### Task to complete
Only the lines from the beginning of the data below through the line containing "Prijedor: Svekrva prijavila" belong in the response, each copied exactly.

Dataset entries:
----------
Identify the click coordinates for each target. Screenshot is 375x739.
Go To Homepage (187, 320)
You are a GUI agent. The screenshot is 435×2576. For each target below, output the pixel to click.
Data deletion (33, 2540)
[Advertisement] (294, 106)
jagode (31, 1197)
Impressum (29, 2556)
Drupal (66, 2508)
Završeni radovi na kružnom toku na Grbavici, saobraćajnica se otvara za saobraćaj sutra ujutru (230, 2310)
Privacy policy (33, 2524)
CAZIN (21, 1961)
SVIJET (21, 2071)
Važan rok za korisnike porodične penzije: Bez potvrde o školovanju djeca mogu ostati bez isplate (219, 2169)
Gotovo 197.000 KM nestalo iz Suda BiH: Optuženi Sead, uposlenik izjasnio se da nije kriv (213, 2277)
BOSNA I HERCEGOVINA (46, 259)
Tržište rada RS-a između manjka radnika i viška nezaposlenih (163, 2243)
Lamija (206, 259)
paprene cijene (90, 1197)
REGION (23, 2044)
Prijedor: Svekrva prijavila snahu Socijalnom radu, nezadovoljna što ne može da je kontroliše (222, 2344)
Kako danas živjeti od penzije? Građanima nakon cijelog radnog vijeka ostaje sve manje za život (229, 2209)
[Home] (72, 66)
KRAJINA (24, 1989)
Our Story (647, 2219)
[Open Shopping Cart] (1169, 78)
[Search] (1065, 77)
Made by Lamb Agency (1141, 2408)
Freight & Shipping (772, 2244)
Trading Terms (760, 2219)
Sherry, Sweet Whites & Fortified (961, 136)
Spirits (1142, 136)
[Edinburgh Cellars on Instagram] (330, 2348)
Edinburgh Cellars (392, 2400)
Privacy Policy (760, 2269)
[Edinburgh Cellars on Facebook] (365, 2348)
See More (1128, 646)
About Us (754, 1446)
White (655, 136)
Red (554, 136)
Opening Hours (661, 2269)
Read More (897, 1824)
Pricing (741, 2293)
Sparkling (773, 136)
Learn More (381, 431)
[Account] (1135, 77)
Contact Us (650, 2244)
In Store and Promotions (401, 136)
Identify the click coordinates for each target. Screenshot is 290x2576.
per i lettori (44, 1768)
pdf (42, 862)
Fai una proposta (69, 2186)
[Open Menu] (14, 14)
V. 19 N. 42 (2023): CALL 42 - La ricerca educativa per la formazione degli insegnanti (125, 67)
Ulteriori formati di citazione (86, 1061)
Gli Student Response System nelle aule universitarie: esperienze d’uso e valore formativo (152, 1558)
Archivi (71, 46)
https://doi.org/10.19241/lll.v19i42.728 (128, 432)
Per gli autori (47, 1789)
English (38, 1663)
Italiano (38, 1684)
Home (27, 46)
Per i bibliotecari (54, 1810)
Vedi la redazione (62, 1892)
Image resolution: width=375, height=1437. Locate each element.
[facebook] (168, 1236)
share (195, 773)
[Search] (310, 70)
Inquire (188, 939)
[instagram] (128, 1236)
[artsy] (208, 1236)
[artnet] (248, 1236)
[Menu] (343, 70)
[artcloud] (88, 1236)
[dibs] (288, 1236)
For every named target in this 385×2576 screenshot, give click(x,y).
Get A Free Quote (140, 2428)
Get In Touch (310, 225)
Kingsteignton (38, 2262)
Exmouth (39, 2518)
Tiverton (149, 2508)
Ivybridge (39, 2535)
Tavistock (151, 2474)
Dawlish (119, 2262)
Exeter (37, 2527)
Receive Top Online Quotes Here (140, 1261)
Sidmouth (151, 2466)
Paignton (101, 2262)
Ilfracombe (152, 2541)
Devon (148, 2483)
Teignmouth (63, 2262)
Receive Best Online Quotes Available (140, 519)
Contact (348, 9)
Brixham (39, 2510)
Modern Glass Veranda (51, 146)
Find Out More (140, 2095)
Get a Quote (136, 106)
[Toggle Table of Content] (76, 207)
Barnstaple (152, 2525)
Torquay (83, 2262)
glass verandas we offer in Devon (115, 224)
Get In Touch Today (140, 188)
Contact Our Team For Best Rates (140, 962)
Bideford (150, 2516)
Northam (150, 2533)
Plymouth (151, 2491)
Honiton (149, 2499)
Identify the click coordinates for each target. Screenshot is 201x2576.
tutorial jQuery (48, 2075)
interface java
----------
### Response to the exercise
Identify the click coordinates for each target. Screenshot is 375x739.
Go To Homepage (187, 320)
You are a GUI agent. The screenshot is 435×2576. For each target below, output the pixel to click.
Data deletion (33, 2540)
[Advertisement] (294, 106)
jagode (31, 1197)
Impressum (29, 2556)
Drupal (66, 2508)
Završeni radovi na kružnom toku na Grbavici, saobraćajnica se otvara za saobraćaj sutra ujutru (230, 2310)
Privacy policy (33, 2524)
CAZIN (21, 1961)
SVIJET (21, 2071)
Važan rok za korisnike porodične penzije: Bez potvrde o školovanju djeca mogu ostati bez isplate (219, 2169)
Gotovo 197.000 KM nestalo iz Suda BiH: Optuženi Sead, uposlenik izjasnio se da nije kriv (213, 2277)
BOSNA I HERCEGOVINA (46, 259)
Tržište rada RS-a između manjka radnika i viška nezaposlenih (163, 2243)
Lamija (206, 259)
paprene cijene (90, 1197)
REGION (23, 2044)
Prijedor: Svekrva prijavila snahu Socijalnom radu, nezadovoljna što ne može da je kontroliše (222, 2344)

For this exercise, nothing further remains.